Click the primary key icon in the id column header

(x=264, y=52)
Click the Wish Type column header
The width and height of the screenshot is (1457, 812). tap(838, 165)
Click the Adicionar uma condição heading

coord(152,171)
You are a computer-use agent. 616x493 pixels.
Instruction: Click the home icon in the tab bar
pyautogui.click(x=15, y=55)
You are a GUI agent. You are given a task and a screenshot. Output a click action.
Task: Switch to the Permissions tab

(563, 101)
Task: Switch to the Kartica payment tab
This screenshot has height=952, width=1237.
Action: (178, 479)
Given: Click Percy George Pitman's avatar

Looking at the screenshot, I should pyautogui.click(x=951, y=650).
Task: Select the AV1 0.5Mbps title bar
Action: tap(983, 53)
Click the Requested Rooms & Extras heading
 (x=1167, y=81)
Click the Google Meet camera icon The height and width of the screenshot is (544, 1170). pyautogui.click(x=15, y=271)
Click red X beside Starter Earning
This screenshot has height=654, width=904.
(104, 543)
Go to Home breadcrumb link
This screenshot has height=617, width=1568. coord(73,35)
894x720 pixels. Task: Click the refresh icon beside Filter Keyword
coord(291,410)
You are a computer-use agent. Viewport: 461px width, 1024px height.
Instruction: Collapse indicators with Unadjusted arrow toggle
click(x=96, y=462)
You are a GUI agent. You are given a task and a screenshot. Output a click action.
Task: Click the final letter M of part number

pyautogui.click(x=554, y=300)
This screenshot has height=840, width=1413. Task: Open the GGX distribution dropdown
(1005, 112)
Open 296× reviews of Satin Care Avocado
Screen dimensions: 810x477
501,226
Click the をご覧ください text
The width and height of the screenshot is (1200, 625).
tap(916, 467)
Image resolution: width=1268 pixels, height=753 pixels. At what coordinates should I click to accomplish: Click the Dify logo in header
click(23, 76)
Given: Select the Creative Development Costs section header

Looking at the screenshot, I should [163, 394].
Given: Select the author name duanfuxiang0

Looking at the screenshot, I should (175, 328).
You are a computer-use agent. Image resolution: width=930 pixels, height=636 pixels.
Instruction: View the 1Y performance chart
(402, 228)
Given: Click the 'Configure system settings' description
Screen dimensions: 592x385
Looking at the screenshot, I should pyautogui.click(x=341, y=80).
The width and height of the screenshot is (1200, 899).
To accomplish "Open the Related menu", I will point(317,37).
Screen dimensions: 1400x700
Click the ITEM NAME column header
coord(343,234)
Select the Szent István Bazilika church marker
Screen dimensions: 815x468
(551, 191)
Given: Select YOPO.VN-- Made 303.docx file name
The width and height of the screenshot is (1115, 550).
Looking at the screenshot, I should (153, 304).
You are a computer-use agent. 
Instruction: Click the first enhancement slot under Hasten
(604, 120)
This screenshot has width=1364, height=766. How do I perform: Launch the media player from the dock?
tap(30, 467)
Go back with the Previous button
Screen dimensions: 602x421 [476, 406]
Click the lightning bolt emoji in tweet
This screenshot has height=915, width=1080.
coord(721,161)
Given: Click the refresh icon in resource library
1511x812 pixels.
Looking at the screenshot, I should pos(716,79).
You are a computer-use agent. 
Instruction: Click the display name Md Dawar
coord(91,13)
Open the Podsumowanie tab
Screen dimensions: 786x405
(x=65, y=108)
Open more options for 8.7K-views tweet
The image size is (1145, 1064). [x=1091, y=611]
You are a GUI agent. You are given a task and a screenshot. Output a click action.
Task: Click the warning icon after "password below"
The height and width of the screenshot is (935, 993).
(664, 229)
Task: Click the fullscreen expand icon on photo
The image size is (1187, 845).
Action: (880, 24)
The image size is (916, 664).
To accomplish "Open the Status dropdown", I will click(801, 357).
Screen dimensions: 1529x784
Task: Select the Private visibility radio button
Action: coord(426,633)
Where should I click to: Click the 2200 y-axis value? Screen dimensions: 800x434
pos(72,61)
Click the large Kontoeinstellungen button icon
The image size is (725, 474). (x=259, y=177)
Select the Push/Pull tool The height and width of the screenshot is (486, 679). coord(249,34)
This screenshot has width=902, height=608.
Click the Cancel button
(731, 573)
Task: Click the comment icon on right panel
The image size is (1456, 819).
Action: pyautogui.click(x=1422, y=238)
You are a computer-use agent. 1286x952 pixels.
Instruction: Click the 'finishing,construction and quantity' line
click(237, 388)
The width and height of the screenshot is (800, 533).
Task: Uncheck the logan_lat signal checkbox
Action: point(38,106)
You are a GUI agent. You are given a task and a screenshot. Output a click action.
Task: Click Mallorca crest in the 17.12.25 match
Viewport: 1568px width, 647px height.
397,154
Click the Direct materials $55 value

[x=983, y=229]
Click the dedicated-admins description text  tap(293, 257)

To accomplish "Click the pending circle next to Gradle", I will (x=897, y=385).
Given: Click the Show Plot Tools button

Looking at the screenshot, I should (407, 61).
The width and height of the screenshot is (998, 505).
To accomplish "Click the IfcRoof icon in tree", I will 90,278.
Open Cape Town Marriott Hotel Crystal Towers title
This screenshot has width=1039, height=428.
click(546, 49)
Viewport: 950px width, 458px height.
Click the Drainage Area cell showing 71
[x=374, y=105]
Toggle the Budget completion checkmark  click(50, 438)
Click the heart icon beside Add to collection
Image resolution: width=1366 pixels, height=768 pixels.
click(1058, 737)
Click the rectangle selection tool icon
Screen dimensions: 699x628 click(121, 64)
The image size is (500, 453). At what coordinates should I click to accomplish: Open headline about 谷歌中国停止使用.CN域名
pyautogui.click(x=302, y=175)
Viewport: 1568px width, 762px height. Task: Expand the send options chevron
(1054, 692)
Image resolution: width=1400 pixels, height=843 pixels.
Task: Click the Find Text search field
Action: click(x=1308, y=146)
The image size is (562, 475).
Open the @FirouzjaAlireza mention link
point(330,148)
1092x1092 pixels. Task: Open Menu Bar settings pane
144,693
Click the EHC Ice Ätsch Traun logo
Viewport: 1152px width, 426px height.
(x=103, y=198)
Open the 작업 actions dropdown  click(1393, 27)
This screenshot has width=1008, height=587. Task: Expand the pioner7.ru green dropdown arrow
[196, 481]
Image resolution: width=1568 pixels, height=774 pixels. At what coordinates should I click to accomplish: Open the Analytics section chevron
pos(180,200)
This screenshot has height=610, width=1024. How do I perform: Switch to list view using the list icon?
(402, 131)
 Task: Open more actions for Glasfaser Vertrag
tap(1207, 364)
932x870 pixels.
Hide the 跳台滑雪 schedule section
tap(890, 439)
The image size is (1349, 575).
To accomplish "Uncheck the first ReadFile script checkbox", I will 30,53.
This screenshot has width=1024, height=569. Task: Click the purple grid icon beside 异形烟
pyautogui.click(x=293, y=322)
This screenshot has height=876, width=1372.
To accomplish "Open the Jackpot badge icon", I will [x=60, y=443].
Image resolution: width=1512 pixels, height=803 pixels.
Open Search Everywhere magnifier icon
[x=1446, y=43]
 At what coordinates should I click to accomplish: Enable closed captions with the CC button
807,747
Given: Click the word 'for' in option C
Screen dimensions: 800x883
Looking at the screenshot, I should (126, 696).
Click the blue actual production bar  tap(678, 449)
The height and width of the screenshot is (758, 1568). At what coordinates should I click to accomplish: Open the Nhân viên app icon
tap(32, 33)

Exercise directions »
Repeat all of the entries exactly.

Answer for the task »
Click the primary key icon in the id column header

(x=264, y=52)
Click the Wish Type column header
The width and height of the screenshot is (1457, 812). tap(838, 165)
Click the Adicionar uma condição heading

coord(152,171)
You are a computer-use agent. 616x493 pixels.
Instruction: Click the home icon in the tab bar
pyautogui.click(x=15, y=55)
You are a GUI agent. You are given a task and a screenshot. Output a click action.
Task: Switch to the Permissions tab

(563, 101)
Task: Switch to the Kartica payment tab
This screenshot has height=952, width=1237.
Action: (178, 479)
Given: Click Percy George Pitman's avatar

Looking at the screenshot, I should pyautogui.click(x=951, y=650).
Task: Select the AV1 0.5Mbps title bar
Action: tap(983, 53)
Click the Requested Rooms & Extras heading
 (x=1167, y=81)
Click the Google Meet camera icon The height and width of the screenshot is (544, 1170). pyautogui.click(x=15, y=271)
Click red X beside Starter Earning
This screenshot has height=654, width=904.
(104, 543)
Go to Home breadcrumb link
This screenshot has height=617, width=1568. coord(73,35)
894x720 pixels. Task: Click the refresh icon beside Filter Keyword
coord(291,410)
You are a computer-use agent. Viewport: 461px width, 1024px height.
Instruction: Collapse indicators with Unadjusted arrow toggle
click(x=96, y=462)
You are a GUI agent. You are given a task and a screenshot. Output a click action.
Task: Click the final letter M of part number

pyautogui.click(x=554, y=300)
This screenshot has height=840, width=1413. Task: Open the GGX distribution dropdown
(1005, 112)
Open 296× reviews of Satin Care Avocado
Screen dimensions: 810x477
501,226
Click the をご覧ください text
The width and height of the screenshot is (1200, 625).
tap(916, 467)
Image resolution: width=1268 pixels, height=753 pixels. At what coordinates should I click to accomplish: Click the Dify logo in header
click(23, 76)
Given: Select the Creative Development Costs section header

Looking at the screenshot, I should [163, 394].
Given: Select the author name duanfuxiang0

Looking at the screenshot, I should (175, 328).
You are a computer-use agent. Image resolution: width=930 pixels, height=636 pixels.
Instruction: View the 1Y performance chart
(402, 228)
Given: Click the 'Configure system settings' description
Screen dimensions: 592x385
Looking at the screenshot, I should pyautogui.click(x=341, y=80).
The width and height of the screenshot is (1200, 899).
To accomplish "Open the Related menu", I will point(317,37).
Screen dimensions: 1400x700
Click the ITEM NAME column header
coord(343,234)
Select the Szent István Bazilika church marker
Screen dimensions: 815x468
(551, 191)
Given: Select YOPO.VN-- Made 303.docx file name
The width and height of the screenshot is (1115, 550).
Looking at the screenshot, I should (153, 304).
You are a computer-use agent. 
Instruction: Click the first enhancement slot under Hasten
(604, 120)
This screenshot has width=1364, height=766. How do I perform: Launch the media player from the dock?
tap(30, 467)
Go back with the Previous button
Screen dimensions: 602x421 [476, 406]
Click the lightning bolt emoji in tweet
This screenshot has height=915, width=1080.
coord(721,161)
Given: Click the refresh icon in resource library
1511x812 pixels.
Looking at the screenshot, I should pos(716,79).
You are a computer-use agent. 
Instruction: Click the display name Md Dawar
coord(91,13)
Open the Podsumowanie tab
Screen dimensions: 786x405
(x=65, y=108)
Open more options for 8.7K-views tweet
The image size is (1145, 1064). [x=1091, y=611]
You are a GUI agent. You are given a task and a screenshot. Output a click action.
Task: Click the warning icon after "password below"
The height and width of the screenshot is (935, 993).
(664, 229)
Task: Click the fullscreen expand icon on photo
The image size is (1187, 845).
Action: (880, 24)
The image size is (916, 664).
To accomplish "Open the Status dropdown", I will click(801, 357).
Screen dimensions: 1529x784
Task: Select the Private visibility radio button
Action: coord(426,633)
Where should I click to: Click the 2200 y-axis value? Screen dimensions: 800x434
pos(72,61)
Click the large Kontoeinstellungen button icon
The image size is (725, 474). (x=259, y=177)
Select the Push/Pull tool The height and width of the screenshot is (486, 679). coord(249,34)
This screenshot has width=902, height=608.
Click the Cancel button
(731, 573)
Task: Click the comment icon on right panel
The image size is (1456, 819).
Action: pyautogui.click(x=1422, y=238)
You are a computer-use agent. 1286x952 pixels.
Instruction: Click the 'finishing,construction and quantity' line
click(237, 388)
The width and height of the screenshot is (800, 533).
Task: Uncheck the logan_lat signal checkbox
Action: point(38,106)
You are a GUI agent. You are given a task and a screenshot. Output a click action.
Task: Click Mallorca crest in the 17.12.25 match
Viewport: 1568px width, 647px height.
397,154
Click the Direct materials $55 value

[x=983, y=229]
Click the dedicated-admins description text  tap(293, 257)

To accomplish "Click the pending circle next to Gradle", I will (x=897, y=385).
Given: Click the Show Plot Tools button

Looking at the screenshot, I should (407, 61).
The width and height of the screenshot is (998, 505).
To accomplish "Click the IfcRoof icon in tree", I will 90,278.
Open Cape Town Marriott Hotel Crystal Towers title
This screenshot has width=1039, height=428.
click(546, 49)
Viewport: 950px width, 458px height.
Click the Drainage Area cell showing 71
[x=374, y=105]
Toggle the Budget completion checkmark  click(50, 438)
Click the heart icon beside Add to collection
Image resolution: width=1366 pixels, height=768 pixels.
click(1058, 737)
Click the rectangle selection tool icon
Screen dimensions: 699x628 click(121, 64)
The image size is (500, 453). At what coordinates should I click to accomplish: Open headline about 谷歌中国停止使用.CN域名
pyautogui.click(x=302, y=175)
Viewport: 1568px width, 762px height. Task: Expand the send options chevron
(1054, 692)
Image resolution: width=1400 pixels, height=843 pixels.
Task: Click the Find Text search field
Action: click(x=1308, y=146)
The image size is (562, 475).
Open the @FirouzjaAlireza mention link
point(330,148)
1092x1092 pixels. Task: Open Menu Bar settings pane
144,693
Click the EHC Ice Ätsch Traun logo
Viewport: 1152px width, 426px height.
(x=103, y=198)
Open the 작업 actions dropdown  click(1393, 27)
This screenshot has width=1008, height=587. Task: Expand the pioner7.ru green dropdown arrow
[196, 481]
Image resolution: width=1568 pixels, height=774 pixels. At what coordinates should I click to accomplish: Open the Analytics section chevron
pos(180,200)
This screenshot has height=610, width=1024. How do I perform: Switch to list view using the list icon?
(402, 131)
 Task: Open more actions for Glasfaser Vertrag
tap(1207, 364)
932x870 pixels.
Hide the 跳台滑雪 schedule section
tap(890, 439)
The image size is (1349, 575).
To accomplish "Uncheck the first ReadFile script checkbox", I will 30,53.
This screenshot has width=1024, height=569. Task: Click the purple grid icon beside 异形烟
pyautogui.click(x=293, y=322)
This screenshot has height=876, width=1372.
To accomplish "Open the Jackpot badge icon", I will [x=60, y=443].
Image resolution: width=1512 pixels, height=803 pixels.
Open Search Everywhere magnifier icon
[x=1446, y=43]
 At what coordinates should I click to accomplish: Enable closed captions with the CC button
807,747
Given: Click the word 'for' in option C
Screen dimensions: 800x883
Looking at the screenshot, I should (126, 696).
Click the blue actual production bar  tap(678, 449)
The height and width of the screenshot is (758, 1568). At what coordinates should I click to accomplish: Open the Nhân viên app icon
tap(32, 33)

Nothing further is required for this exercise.